TRECHO DO DOCUMENTO -
_ _ _ _ _ _ _
Educação Física e as concepções pedagógicas crítico-emancipatória e crítico-superadora
Regina Márcia Ferreira Silva
Pós-Graduanda em Educação Profissional Tecnológica (ProfEPT/IF Goiano)
Fernando Barbosa Matos
Docente universitário (ProfEPT/IF Goiano)
Matias Noll
Docente universitário (ProfEPT/IF Goiano)
A ciência se desenvolveu ao longo dos anos tendo como objetivo atender aos anseios das classes dominantes. Conteúdos e contextos que não estejam dentro do bojo de interesse da classe hegemônica costumeiramente são deixados de lado. Os conflitos educacionais em busca de uma formação integral são um exemplo; aqui trataremos especificamente do quanto é difícil à consolidação da Educação Física como área de conhecimento e componente curricular para uma formação humana integral.
A Base Nacional Comum Curricular é um documento normativo que define o conjunto de aprendizagens essenciais da Educação Básica brasileira. Sua aplicação se refere exclusivamente à educação escolar, conforme definido pelo §1º do Art. 1º da Lei de Diretrizes e Bases da Educação Nacional (LDB, Lei nº 9.394/96). É orientado pelos princípios éticos, políticos e estéticos que visam à formação humana integral à construção de uma sociedade justa, democrática e inclusiva, conforme previsto nas Diretrizes Curriculares Nacionais da Educação Básica.
No que se refere ao Ensino Médio na área de Educação Física, o foco se volta à reflexão das práticas corporais, de um estilo de vida ativo, da manutenção da saúde, da utilização dos espaços públicos e privados para as práticas corporais, objetivando o pleno exercício da cidadania e do protagonismo comunitário. Consciente da existência histórica da separação entre educação para o trabalho manual e para o trabalho intelectual, o Ensino Médio Integrado pertencente à Educação Profissional Técnica de Nível Médio surge como proposta de integração dos conhecimentos que outrora foram separados. Segundo Kuenzer (2002), possibilita assim aos jovens que vivam do trabalho uma nova síntese entre o geral e o particular, entre o lógico e o histórico, entre a teoria e a prática, entre o conhecimento, o trabalho e a cultura.
_ _ _ _ _ _ _
SEÇÃO DE DADOS -
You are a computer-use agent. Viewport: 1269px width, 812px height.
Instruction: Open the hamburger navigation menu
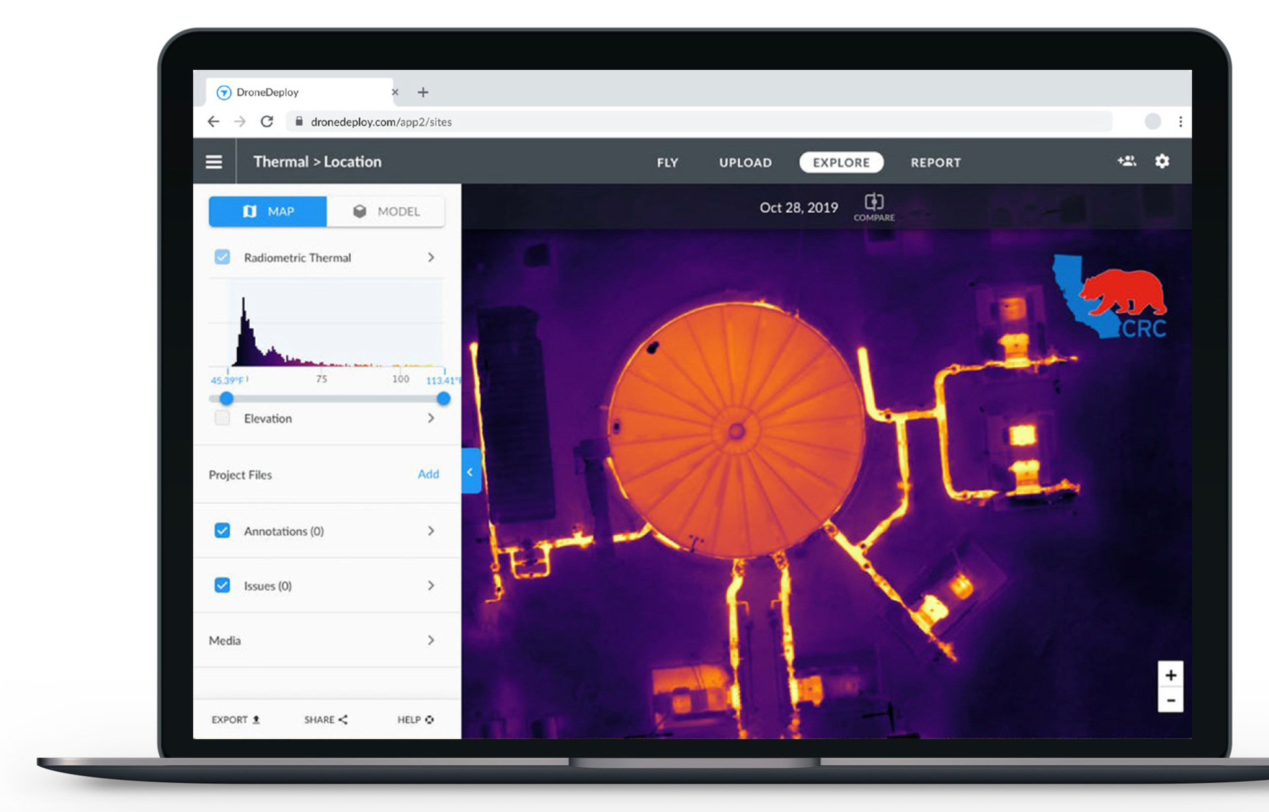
_ _ _ _ _ _ _
TAREFAS PROPOSTAS -
**a)** Segundo o trecho do documento, qual lei define, em seu §1º do Art. 1º, o âmbito de aplicação da Base Nacional Comum Curricular?
**b)** Reescreva em forma de lista o parágrafo do trecho do documento que começa com "A Base Nacional Comum Curricular é um documento normativo", mantendo seus fatos principais.
**c)** Dê a continuação do trecho do documento sobre Educação Física e as concepções crítico-emancipatória e crítico-superadora, a partir de onde ele termina.

RESPOSTAS POR TAREFA -
**a)** A Lei de Diretrizes e Bases da Educação Nacional (LDB, Lei nº 9.394/96).

**b)**
- A Base Nacional Comum Curricular é um documento normativo que define as aprendizagens essenciais da Educação Básica brasileira.
- Aplica-se exclusivamente à educação escolar, conforme o §1º do Art. 1º da LDB (Lei nº 9.394/96).
- Orienta-se por princípios éticos, políticos e estéticos voltados à formação humana integral e à construção de uma sociedade justa, democrática e inclusiva.
- Esses princípios estão previstos nas Diretrizes Curriculares Nacionais da Educação Básica.

**c)**
De acordo com Ciavatta (2008), a ideia de formação integrada sugere o ser humano dividido historicamente pela divisão social do trabalho entre a ação de executar e a ação de pensar, dirigir ou planejar. Trata-se de superar a redução da preparação para o trabalho ao seu aspecto operacional, simplificado, escoimado dos conhecimentos que estão na sua gênese científico-tecnológica e na sua apropriação histórico-social. Como formação humana, o que se busca é garantir ao adolescente, ao jovem e ao adulto trabalhador o direito a uma formação completa para leitura do mundo e para atuação como pertencente a um país, integrado dignamente à sua sociedade política, formação que, nesse sentido, supõe a compreensão das relações sociais subjacentes a todos os fenômenos.
Seguindo pela mesma linha de pensamento, Ramos (2014), no que se refere ao Ensino Médio Integrado, compreende como uma formação que contempla três sentidos: o sentido da omnilateralidade, que considera a formação “com base na integração de todas as dimensões da vida no processo formativo”; o sentido da integração, que considera a indissociabilidade entre Educação Profissional e Educação Básica; e, por fim, “a integração entre conhecimentos gerais e conhecimentos específicos, como totalidade”. Vários filósofos e teóricos desenvolveram contribuições considerando a complexidade humana, porém nenhum teórico finalizou sua teoria, mas conseguiu chegar a várias concepções diferentes dentro das teorias cognitivas (Camillo; Medeiros, 2018), pretendendo auxiliar assim no processo de ensino-aprendizagem. O objetivo deste estudo é apresentar uma sugestão de concepção pedagógica que atenda à demanda dos conteúdos da Educação Física prevista para o Ensino Médio brasileiro e para uma formação humana integral.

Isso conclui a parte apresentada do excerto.